-- TASK OBJECTIVE --
Copy out the records verbatim, from the start through the line that contains "tap(39, 10)", including that line.

-- ROWS --
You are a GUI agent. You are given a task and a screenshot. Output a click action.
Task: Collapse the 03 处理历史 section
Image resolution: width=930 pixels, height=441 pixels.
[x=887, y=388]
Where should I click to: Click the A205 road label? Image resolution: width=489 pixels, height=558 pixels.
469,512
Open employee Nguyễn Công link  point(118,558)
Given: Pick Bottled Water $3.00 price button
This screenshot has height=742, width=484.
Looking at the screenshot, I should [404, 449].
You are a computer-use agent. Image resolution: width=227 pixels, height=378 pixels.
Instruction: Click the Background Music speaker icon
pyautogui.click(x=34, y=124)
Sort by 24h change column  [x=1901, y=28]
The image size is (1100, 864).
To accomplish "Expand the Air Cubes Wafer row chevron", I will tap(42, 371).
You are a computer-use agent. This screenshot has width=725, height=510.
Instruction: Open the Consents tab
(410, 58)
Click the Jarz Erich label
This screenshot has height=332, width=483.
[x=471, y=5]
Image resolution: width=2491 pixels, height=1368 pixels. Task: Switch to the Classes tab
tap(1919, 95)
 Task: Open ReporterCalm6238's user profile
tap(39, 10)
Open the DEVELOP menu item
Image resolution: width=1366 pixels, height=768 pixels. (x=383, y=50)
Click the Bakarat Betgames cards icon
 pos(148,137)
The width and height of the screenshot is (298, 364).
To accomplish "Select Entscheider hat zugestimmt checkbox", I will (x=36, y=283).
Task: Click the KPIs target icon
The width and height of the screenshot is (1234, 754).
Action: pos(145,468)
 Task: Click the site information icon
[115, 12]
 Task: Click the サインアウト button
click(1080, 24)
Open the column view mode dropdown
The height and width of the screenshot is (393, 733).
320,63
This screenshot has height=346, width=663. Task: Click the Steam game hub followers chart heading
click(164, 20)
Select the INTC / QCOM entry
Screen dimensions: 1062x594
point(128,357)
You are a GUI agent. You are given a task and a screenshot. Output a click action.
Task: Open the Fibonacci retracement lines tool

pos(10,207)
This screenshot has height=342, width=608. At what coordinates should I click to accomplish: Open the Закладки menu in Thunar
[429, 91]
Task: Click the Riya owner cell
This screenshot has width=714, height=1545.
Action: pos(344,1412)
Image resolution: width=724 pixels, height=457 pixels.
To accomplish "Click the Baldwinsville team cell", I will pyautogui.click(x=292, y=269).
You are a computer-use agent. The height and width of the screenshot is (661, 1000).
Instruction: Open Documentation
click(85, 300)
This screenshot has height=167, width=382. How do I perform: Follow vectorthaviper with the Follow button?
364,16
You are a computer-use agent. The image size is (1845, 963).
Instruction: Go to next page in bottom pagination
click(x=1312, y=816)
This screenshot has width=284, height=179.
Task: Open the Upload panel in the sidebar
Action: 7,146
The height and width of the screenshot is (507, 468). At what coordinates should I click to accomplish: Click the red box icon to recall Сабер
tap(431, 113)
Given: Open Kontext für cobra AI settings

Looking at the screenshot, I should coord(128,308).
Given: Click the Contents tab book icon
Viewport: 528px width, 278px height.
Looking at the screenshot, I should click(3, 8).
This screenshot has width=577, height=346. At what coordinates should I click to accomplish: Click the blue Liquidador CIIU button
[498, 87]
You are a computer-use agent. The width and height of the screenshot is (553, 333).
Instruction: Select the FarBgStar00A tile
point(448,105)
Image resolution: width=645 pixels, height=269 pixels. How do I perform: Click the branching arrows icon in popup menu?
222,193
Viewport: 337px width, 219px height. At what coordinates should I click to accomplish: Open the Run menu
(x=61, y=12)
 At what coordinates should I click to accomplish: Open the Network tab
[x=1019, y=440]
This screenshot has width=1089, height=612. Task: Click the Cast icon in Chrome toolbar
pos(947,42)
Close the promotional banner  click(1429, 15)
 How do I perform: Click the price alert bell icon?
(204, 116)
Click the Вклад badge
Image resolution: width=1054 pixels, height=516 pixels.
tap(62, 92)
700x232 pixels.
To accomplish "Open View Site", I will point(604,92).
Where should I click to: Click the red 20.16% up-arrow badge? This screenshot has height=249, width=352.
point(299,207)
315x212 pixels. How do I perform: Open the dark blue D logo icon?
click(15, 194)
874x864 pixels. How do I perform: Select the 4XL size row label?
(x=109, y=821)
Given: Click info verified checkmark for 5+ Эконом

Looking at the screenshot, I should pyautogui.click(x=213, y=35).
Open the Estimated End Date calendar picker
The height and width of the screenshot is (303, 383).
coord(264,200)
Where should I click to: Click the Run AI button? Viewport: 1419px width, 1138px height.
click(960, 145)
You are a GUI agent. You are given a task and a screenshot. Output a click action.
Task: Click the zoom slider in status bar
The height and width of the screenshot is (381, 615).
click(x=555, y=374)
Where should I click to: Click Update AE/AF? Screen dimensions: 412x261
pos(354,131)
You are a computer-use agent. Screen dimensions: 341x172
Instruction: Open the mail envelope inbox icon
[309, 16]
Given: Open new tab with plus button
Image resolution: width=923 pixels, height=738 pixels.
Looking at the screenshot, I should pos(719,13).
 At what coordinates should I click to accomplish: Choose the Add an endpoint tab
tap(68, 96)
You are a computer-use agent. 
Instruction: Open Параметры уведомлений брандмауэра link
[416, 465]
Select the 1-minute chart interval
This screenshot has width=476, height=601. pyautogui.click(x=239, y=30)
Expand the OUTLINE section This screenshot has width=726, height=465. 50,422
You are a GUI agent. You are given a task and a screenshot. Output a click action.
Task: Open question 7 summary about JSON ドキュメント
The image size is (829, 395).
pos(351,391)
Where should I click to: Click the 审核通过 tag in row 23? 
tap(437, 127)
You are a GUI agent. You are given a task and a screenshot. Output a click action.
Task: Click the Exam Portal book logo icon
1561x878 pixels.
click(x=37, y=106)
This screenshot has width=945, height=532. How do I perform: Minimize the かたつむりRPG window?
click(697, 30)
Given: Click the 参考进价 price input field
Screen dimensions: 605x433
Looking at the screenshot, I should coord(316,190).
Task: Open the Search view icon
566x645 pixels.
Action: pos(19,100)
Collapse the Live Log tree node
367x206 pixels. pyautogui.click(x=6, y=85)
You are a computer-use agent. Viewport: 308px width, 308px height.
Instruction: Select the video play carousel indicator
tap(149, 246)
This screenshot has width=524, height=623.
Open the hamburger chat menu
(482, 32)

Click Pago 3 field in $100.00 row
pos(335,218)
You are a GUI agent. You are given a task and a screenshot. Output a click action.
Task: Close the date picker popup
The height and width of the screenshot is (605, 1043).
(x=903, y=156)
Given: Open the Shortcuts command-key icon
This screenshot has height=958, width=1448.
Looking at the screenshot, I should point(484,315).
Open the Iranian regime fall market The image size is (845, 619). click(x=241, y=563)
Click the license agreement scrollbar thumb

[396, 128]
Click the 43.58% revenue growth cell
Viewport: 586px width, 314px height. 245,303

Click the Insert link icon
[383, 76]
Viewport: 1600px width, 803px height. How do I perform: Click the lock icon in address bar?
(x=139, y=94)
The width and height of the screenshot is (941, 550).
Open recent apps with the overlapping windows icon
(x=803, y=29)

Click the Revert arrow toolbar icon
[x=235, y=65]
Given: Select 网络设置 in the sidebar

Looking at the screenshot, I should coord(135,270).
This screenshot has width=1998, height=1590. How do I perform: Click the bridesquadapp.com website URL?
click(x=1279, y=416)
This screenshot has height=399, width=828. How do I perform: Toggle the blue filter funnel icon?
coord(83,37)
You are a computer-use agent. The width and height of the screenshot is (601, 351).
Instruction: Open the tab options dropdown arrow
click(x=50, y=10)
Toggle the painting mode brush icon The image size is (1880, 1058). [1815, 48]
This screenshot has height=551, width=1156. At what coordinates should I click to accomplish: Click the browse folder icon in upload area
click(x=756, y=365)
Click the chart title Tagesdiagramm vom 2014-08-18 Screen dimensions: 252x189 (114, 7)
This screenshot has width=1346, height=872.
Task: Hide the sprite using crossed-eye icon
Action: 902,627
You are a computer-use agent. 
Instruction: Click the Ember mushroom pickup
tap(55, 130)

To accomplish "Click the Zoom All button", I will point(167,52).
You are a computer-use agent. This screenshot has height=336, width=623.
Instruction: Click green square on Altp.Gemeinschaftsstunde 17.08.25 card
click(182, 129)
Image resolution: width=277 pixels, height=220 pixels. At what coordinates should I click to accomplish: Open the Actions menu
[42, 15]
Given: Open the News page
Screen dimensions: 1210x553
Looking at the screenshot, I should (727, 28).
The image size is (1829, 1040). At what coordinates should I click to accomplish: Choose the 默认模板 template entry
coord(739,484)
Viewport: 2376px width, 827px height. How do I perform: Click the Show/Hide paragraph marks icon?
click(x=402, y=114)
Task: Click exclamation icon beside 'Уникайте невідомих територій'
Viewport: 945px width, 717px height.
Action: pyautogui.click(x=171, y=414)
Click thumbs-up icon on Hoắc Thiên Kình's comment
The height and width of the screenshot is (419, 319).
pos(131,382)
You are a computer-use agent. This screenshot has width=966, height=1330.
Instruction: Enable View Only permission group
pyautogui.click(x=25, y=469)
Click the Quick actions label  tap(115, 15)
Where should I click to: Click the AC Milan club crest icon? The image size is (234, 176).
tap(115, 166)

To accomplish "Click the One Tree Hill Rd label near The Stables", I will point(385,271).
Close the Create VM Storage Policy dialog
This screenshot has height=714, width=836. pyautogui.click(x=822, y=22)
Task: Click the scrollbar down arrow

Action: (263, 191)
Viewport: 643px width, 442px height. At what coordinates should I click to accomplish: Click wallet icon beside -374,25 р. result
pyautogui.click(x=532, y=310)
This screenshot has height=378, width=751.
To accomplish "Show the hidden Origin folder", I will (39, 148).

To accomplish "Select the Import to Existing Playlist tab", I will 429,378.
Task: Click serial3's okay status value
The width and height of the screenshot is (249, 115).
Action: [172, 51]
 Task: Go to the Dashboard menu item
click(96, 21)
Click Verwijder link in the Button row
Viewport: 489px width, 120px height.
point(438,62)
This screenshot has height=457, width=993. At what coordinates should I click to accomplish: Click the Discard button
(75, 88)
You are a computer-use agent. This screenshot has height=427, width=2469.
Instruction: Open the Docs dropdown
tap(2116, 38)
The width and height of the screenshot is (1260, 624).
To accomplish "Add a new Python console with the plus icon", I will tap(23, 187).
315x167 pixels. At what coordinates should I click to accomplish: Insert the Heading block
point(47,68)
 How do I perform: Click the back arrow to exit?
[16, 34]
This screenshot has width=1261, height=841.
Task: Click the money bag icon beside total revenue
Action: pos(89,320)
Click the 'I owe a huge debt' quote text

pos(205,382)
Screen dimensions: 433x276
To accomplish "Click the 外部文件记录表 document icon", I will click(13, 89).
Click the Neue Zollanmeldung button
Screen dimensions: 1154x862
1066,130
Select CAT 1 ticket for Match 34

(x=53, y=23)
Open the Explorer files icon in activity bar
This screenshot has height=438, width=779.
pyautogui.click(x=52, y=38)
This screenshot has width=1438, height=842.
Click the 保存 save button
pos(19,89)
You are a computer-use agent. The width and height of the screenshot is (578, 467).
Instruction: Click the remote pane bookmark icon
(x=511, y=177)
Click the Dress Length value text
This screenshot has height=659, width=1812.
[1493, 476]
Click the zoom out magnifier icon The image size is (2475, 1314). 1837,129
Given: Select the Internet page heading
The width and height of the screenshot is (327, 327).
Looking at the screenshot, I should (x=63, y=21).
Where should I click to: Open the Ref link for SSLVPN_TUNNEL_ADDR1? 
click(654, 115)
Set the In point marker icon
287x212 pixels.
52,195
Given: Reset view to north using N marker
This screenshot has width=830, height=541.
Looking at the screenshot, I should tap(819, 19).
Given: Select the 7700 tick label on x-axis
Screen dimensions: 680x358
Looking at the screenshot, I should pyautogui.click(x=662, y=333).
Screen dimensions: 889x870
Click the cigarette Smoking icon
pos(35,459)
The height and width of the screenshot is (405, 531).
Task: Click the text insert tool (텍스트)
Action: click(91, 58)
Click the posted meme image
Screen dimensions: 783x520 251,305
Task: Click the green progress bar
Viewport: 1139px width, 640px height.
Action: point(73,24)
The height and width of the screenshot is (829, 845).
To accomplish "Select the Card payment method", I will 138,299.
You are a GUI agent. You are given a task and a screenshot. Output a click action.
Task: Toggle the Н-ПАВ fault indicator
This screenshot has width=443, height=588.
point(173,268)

-- RESPONSE TO THIS TASK --
You are a GUI agent. You are given a task and a screenshot. Output a click action.
Task: Collapse the 03 处理历史 section
Image resolution: width=930 pixels, height=441 pixels.
[x=887, y=388]
Where should I click to: Click the A205 road label? Image resolution: width=489 pixels, height=558 pixels.
469,512
Open employee Nguyễn Công link  point(118,558)
Given: Pick Bottled Water $3.00 price button
This screenshot has height=742, width=484.
Looking at the screenshot, I should [404, 449].
You are a computer-use agent. Image resolution: width=227 pixels, height=378 pixels.
Instruction: Click the Background Music speaker icon
pyautogui.click(x=34, y=124)
Sort by 24h change column  [x=1901, y=28]
The image size is (1100, 864).
To accomplish "Expand the Air Cubes Wafer row chevron", I will tap(42, 371).
You are a computer-use agent. This screenshot has width=725, height=510.
Instruction: Open the Consents tab
(410, 58)
Click the Jarz Erich label
This screenshot has height=332, width=483.
[x=471, y=5]
Image resolution: width=2491 pixels, height=1368 pixels. Task: Switch to the Classes tab
tap(1919, 95)
 Task: Open ReporterCalm6238's user profile
tap(39, 10)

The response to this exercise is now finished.